Yukarıda yapılan açılamalar ışığında taraflar arasındaki kefalet sözleşmelerinin 4. maddesi gereğince taraflar arasındaki dava konusu anlaşmazlığın İstanbul Tahkim Merkezinde çözümlenmesi gerektiği ve davalının süresi içerisinde tahkim ilk itirazında bulunduğu anlaşıldığından 6100 sayılı HMK.nın 116/1-b ve 413/1. maddeleri gereğince davacının davasının usulden reddine karar vermek gerekmiş ve davanın esası hakkında değerlendirime yapılmadığından tarafların tazminat talepleri bakımından da yasal koşulların oluşmadığı sonucuna varılmış; tüm bu nedenlerle aşağıdaki şekilde hüküm kurulmuştur.

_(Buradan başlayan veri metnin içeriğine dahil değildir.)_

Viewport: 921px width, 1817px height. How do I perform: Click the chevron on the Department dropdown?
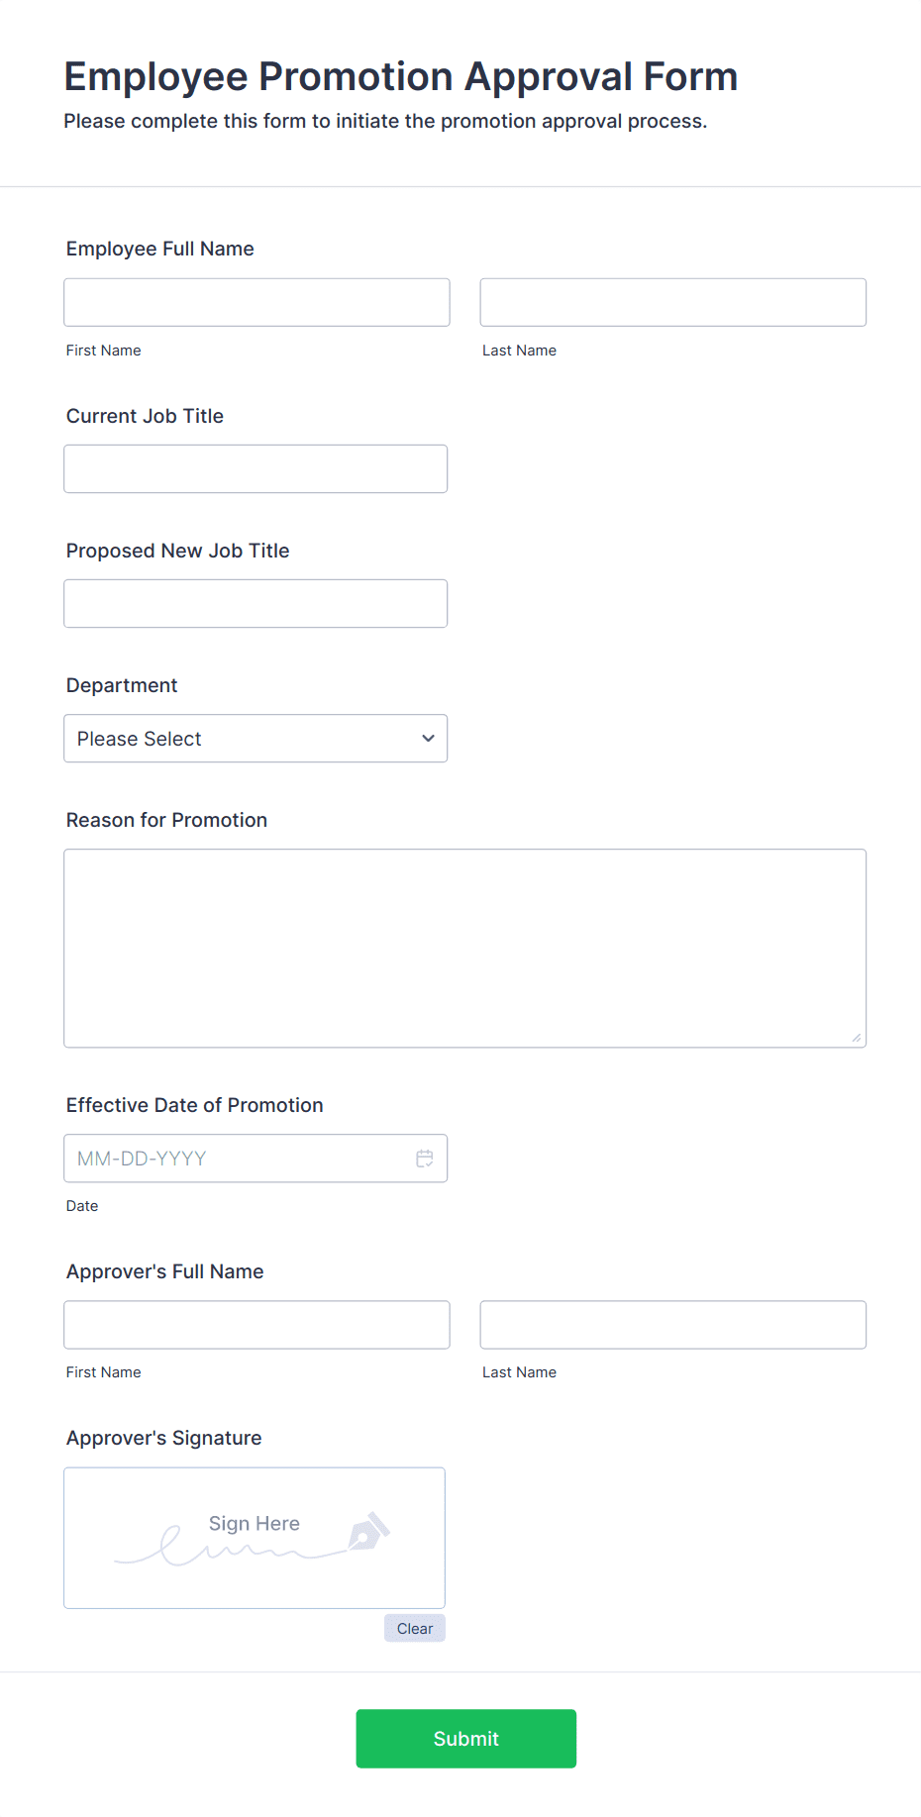(428, 738)
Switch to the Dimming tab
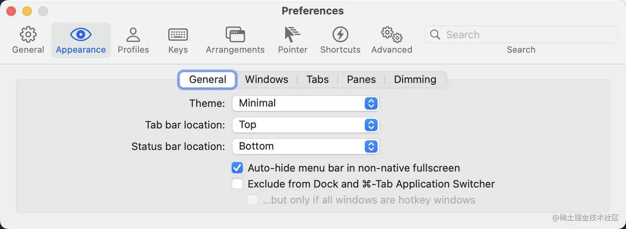 tap(415, 80)
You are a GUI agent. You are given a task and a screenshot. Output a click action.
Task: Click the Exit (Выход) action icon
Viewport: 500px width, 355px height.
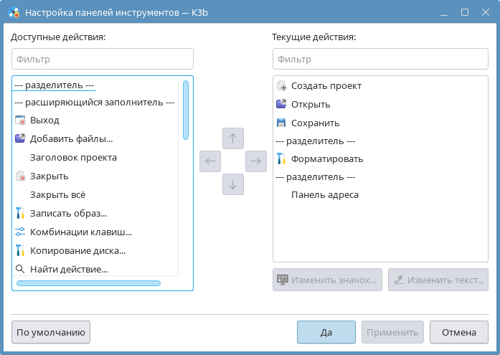20,120
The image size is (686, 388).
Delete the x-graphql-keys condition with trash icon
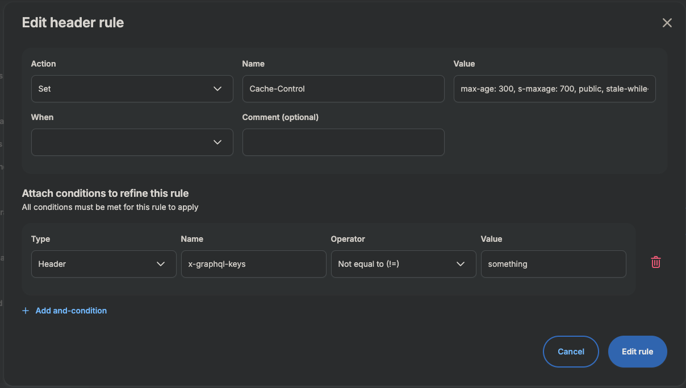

H Ü K Ü M / Yukarıda açıklanan nedenlerle;
1-HMK’ nun 116/1-b. maddesi gereğince davalının ilk itirazının kabulü ile; uyuşmazlığın tahkim yolu ile çözümlenmesi gerektiği anlaşıldığından, davanın, HMK’ nun 413/1. maddesi uyarınca USULDEN REDDİNE,
2-Koşulları oluşmadığından tarafların tazminat taleplerinin REDDİNE,
3-Alınması gereken 80,70 TL karar ve ilam harcının peşin olarak alınan 1.416,13 TL harçtan mahsubu ile HAZİNEYE İRAT KAYDINA, fazladan yatırılan 1.335,43 TL harcın karar kesinleştiğinde ve talep halinde davacıya İADESİNE,
4-6325 sayılı Hukuk Uyuşmazlıklarında Arabuluculuk Kanunu 18/A-13. maddesi uyarınca ve Arabuluculuk Kanunu Yönetmeliği Tarife hükümleri uyarınca Adalet Bakanlığı bütçesinden ödenen 1.320,00-TL arabuluculuk giderinin davacıdan alınarak HAZİNEYE İRAT KAYDINA,
5-Davacı tarafından yapılan yargılama giderinin davacı üzerinde BIRAKILMASINA,
6-Davalı tarafından yapılan yargılama gideri olmadığından bu hususta hüküm tesisine YER OLMADIĞINA,
7-Davalı kendisini vekille temsil ettirdiğinden, karar tarihi Avukatlık Asgari Ücret Tarifesi gereğince belirlenen 9.200,00-TL ücreti vekaletin davacıdan alınarak davalıya VERİLMESİNE,
8-Taraflarca yatırılan gider ve delil avansından sarfedilmeyen kısmın karar kesinleştiğinde ilgilisine İADESİNE,
9-Yazı İşleri Hizmetlerinin Yürütülmesine Dair Yönetmeliğin 67/1. maddesi gereğince taraflardan birinin talebi üzerine kararın tebliğe ÇIKARTILMASINA,
Dair; davacı vekilinin yüzüne karşı, davalının yokluğunda, HMK’nun 341/1 ve 345. maddeleri uyarınca gerekçeli kararın tebliğ tarihinden itibaren iki haftalık yasal süre içerisinde İstanbul Bölge Adliye Mahkemesi nezdinde İSTİNAF kanun yolu açık olmak üzere verilen karar, açıkça okunup usulen anlatıldı.28/09/2022

Katip
e-imzalıdır .

Hakim
e-imzalıdır .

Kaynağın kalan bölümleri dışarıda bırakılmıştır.